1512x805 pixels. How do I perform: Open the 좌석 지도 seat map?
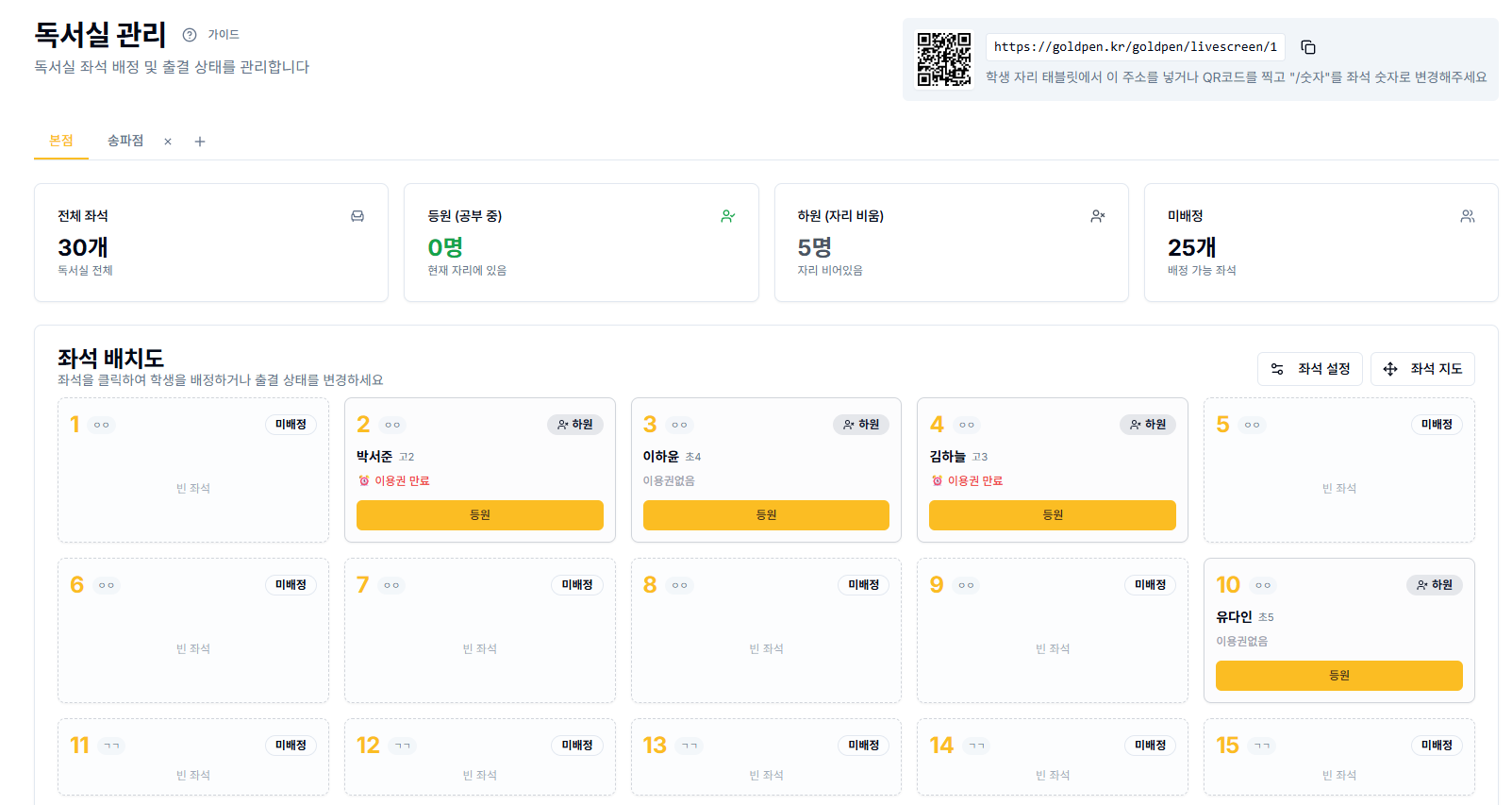click(x=1422, y=369)
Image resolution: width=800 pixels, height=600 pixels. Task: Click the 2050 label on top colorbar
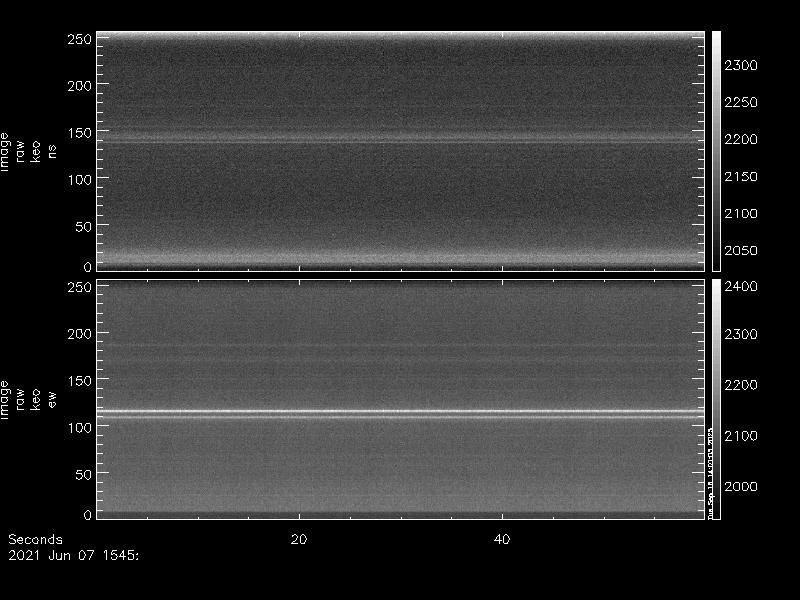point(741,251)
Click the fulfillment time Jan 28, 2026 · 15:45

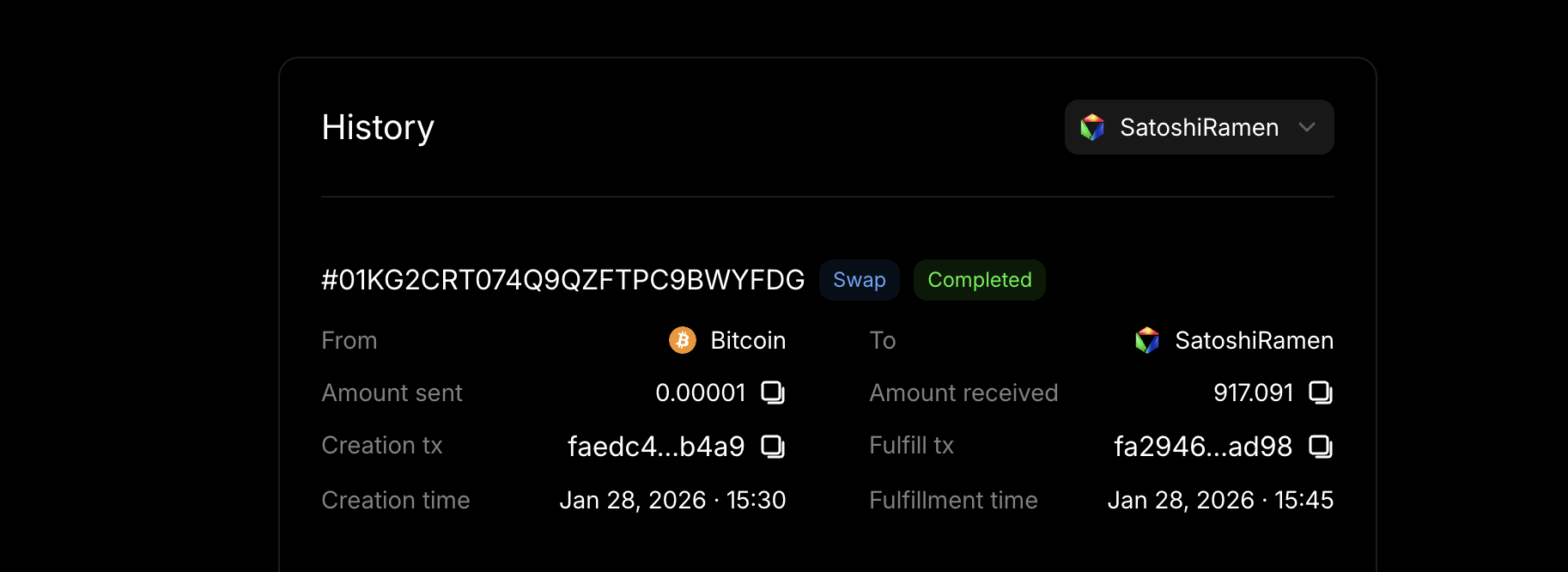1220,500
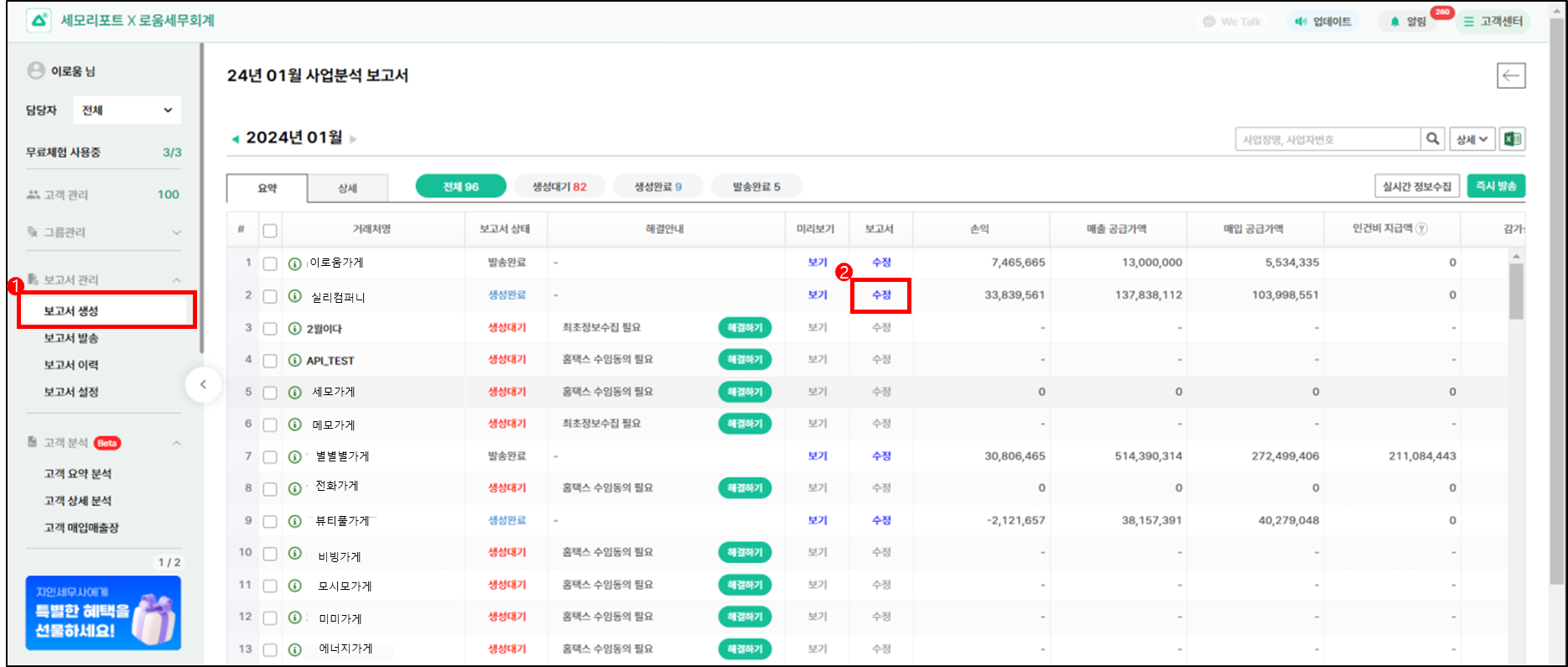
Task: Click help icon next to 인건비 지급액
Action: pos(1422,229)
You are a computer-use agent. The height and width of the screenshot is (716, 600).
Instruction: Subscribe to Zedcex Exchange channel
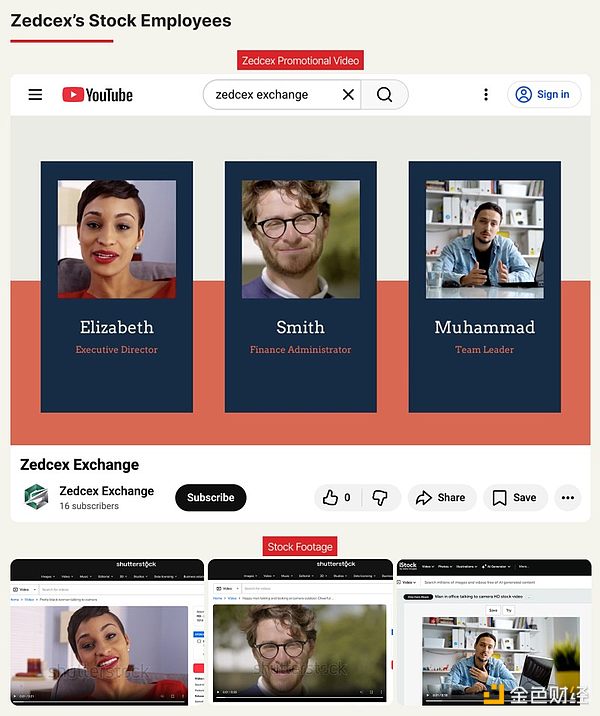coord(211,497)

....................

Description of the task: Retype the lines exactly as they appear, beginning with the line that contains "You are a computer-use" and ending with the final line of the entries, and omit the pictures.

Written answer:
You are a computer-use agent. The height and width of the screenshot is (716, 600).
Instruction: Subscribe to Zedcex Exchange channel
coord(211,497)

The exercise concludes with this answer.